Trump ameaça novo ataque ao Irã
O presidente dos Estados Unidos, Donald Trump, afirmou neste domingo (21) que pode voltar a atacar o território iraniano caso o país continue a fazer uma "guerra por procuração" no sul do Líbano.
"O Irã deve parar imediatamente seus ALIADOS bem pagos no Líbano de causar problemas", escreveu Trump no Truth Social. "Se não pararem, vamos atingir o Irã com muita força novamente, assim como fizemos na semana passada, só que com mais força ainda!!!"
A declaração ocorre durante a viagem de seu vice-presidente, J. D. Vance, à Suíça para as tratativas de finalização do acordo de cessar-fogo entre os Estados Unidos e o Irã. Após a publicação de Trump, a delegação iraniana deixou o local das negociações. A agência de imprensa estatal Irna afirma que foi uma resposta direta às declarações do presidente americano.
"A delegação da República Islâmica do Irã deixou o edifício onde as negociações estavam sendo realizadas", escreveu a Irna. A agência afirmou que as conversas, mediadas pelo Paquistão e pelo Qatar, haviam "entrado em uma fase difícil após 80 minutos de discussões e uma interrupção, na sequência da publicação de uma mensagem ofensiva do presidente dos Estados Unidos".

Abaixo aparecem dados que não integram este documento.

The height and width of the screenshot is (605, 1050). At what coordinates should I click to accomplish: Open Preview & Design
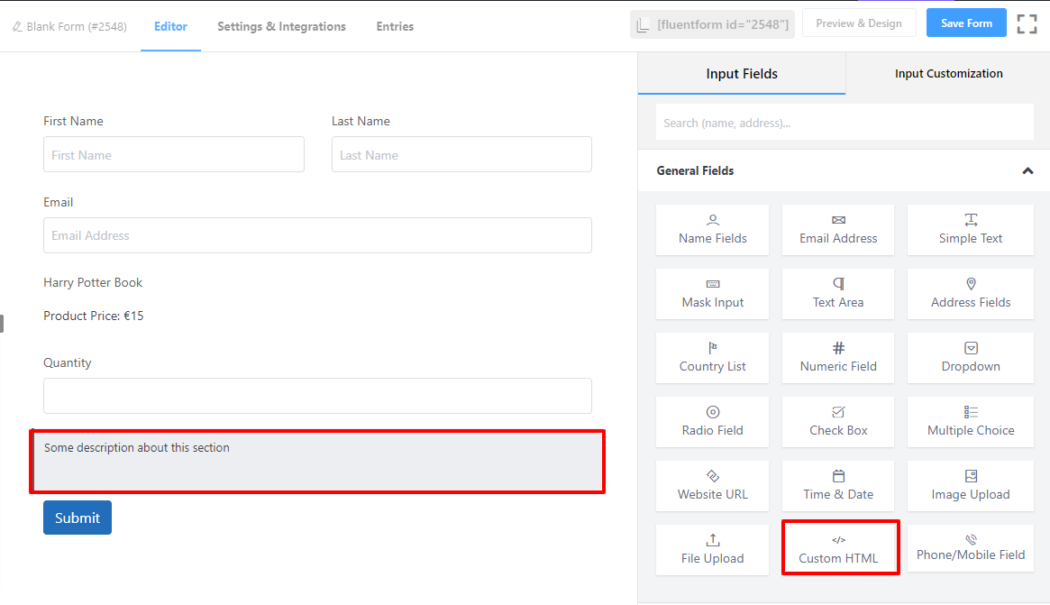point(858,23)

Os dois países assinaram nesta quarta-feira (17) um acordo que prevê 60 dias de negociações para encerrar a guerra. Um dos pontos mais contenciosos do acordo é a permanência de conflitos no Líbano, onde Israel e o Hezbollah, grupo extremista aliado de Teerã, continuam trocando agressões.
No sábado (20), Israel voltou a bombardear o sul do país vizinho, apesar de um cessar-fogo assinado na sexta (19). Em resposta, Teerã voltou a anunciar o fechamento do estreito de Hormuz, fundamental para o comércio mundial de petróleo. Pelo menos 30 pessoas morreram no leste e no sul do território libanês. A calma voltou ao final do dia, quando o Exército israelense recebeu a ordem de cessar os confrontos com o Hezbollah.
Após a declaração de Trump, o principal negociador do Irã, Mohammad Bagher Ghalibaf, respondeu afirmando que as Forças Armadas iranianas estão "prontas para responder". "Eles não percebem que, se suas ameaças tivessem algum efeito, não teriam chegado ao estado de desespero de hoje? Não levamos em conta as ameaças americanas", disse Ghalibaf. "Fariam melhor em ter cuidado com suas declarações; nossas forças armadas estão prontas para responder de modo diferente. Não importa o que digam, somos nós que agimos."
Apesar das pressões para o fim do conflito no Líbano, nenhum dos lados envolvidos dá sinais de disposição para ceder. Na tarde de domingo (21), o líder do Hezbollah, Naim Qassem, afirmou que Israel não permanecerá no país, e que o grupo responderia a qualquer violação por parte israelense. A fala foi uma resposta a autoridades israelenses que dizem que as tropas estão livres para agir sem restrições para eliminar ameaças no Líbano, apesar do cessar-fogo acordado que entrou em vigor na sexta-feira (19).
O primeiro-ministro israelense Binyamin Netanyahu afirmou que os militares continuarão a ocupar a "zona de segurança" no sul do Líbano, ao longo da fronteira com Israel, "pelo tempo que for necessário". "Estabelecemos uma zona de segurança no Líbano e a manteremos pelo tempo que for necessário para proteger nosso povo", disse, em Jerusalém.
Enquanto o imbróglio sobre o Líbano se arrasta, o vice-presidente dos EUA chegou neste domingo (21) à Suíça para as tratativas com o Irã. De acordo com seu porta-voz, Vance chegou com sua esposa à base aérea de Emmen, próxima a Lucerna, na região central da Suíça. Antes do voo para a Europa, Vance disse a jornalistas que esperava ter avanços na questão nuclear e no tema do cessar-fogo no Líbano.
Ao chegar, Vance afirmou que Trump está comprometido com um cessar-fogo amplo em toda a região. O vice-presidente, porém, minimizou os ataques de Israel ao sul do Líbano neste sábado (20) e disse que acordos de cessar-fogo como o feito entre os EUA e o Irã são sempre "um pouco confusos". Ele afirmou que o Irã tem causado instabilidade na região. Apesar disso, Vance levou a mensagem de que Trump estaria disposto a "virar a página" da relação entre os dois países. A declaração de Trump, na direção oposta de Vance, pode aumentar as tensões na região.